Trump says he will deport or jail up to three million immigrants

President-elect indicates illegal immigrants, including many Irish, will be rounded up

US president-elect Donald Trump says he will deport or imprison up to three million undocumented immigrants when he takes office next year.

Mr Trump said the authorities would round up undocumented immigrants with criminal records – a group he estimated at between two and three million people – but would later “make a determination” on those, including thousands of Irish, who were undocumented but had an otherwise clean record.

“What we are going to do is get the people that are criminal and have criminal records – gang members, drug dealers . . . we are getting them out of our country or we are going to incarcerate,” he said in an interview on CBS’s 60 Minutes yesterday.

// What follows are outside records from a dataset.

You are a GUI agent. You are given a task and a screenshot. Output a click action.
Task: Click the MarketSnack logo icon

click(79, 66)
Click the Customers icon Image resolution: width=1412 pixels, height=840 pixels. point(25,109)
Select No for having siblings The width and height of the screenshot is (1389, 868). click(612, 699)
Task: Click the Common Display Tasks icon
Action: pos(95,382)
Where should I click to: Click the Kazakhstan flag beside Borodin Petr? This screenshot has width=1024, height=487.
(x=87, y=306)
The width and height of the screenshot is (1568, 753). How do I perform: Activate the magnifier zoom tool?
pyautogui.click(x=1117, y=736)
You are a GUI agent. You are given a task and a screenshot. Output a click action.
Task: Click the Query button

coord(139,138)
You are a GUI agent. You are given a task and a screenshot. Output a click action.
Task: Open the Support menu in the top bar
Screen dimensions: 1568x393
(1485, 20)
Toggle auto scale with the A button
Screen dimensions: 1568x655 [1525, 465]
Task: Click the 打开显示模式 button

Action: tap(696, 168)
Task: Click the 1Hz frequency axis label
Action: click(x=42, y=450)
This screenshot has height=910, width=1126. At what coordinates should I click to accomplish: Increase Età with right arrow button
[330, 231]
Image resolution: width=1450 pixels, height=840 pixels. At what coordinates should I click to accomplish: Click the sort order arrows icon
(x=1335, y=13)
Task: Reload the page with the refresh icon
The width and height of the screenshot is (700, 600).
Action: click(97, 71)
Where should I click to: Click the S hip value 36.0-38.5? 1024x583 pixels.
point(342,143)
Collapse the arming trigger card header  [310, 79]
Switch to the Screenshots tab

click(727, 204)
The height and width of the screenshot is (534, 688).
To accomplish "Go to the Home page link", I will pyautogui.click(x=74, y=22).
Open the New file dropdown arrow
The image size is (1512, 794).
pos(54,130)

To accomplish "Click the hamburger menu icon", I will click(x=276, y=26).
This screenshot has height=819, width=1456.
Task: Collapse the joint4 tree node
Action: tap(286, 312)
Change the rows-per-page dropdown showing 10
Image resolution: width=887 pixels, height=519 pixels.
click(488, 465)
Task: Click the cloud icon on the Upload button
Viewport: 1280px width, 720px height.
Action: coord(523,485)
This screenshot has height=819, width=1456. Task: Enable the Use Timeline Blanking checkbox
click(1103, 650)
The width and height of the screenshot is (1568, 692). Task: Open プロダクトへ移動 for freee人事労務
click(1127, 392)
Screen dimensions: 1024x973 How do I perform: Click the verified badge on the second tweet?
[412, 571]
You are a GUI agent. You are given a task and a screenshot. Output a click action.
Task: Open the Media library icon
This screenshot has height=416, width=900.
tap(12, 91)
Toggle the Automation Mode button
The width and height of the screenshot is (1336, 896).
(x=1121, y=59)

Only then, with the border secured and “everything normalised”, would he decide on a plan to deal with the “terrific people” who were in the US illegally but who had clean criminal histories.

READ MORE

In his campaign for the Republican nomination, Mr Trump pledged to deport all undocumented immigrants and said he would create a deportation force. In a separate interview yesterday, House speaker Paul Ryan distanced himself from that rhetoric.

“We are not planning on erecting a deportation force,” he said. “Donald Trump’s not planning on that.”

Figures from the department of homeland security and the Migration Policy Institute suggest there are 1.9 million "removable criminal aliens" in the US, a group that includes any non-citizens – legal residents and undocumented immigrants – with a criminal conviction. Of that number, about 820,000 are undocumented immigrants who have been convicted of a crime, the Washington Post reported.

In President Barack Obama’s first term, his administration deported a record 1.9 million people.

Fencing

Asked if some stretches of his border wall with Mexico would consist of fencing, as suggested by congressional Republicans, Mr Trump said: "For certain areas I would consider it], but certain areas, a wall is more appropriate. I'm very good at this. It's called construction."

Mr Trump's comments came as demonstrators took to the streets for a fifth day in protest against the incoming president. Crowds marched through New York, Los Angeles, Seattle and other cities, decrying Mr Trump's anti-immigrant and anti-Muslim rhetoric as well as the allegations that the property magnate sexually abused women.

Meanwhile, Mr Trump last night chose Republican National Committee chairman Reince Priebus, the favourite of the party's establishment, to serve as White House chief of staff.

Steve Bannon, Mr Trump's campaign chief, was named as his chief strategist.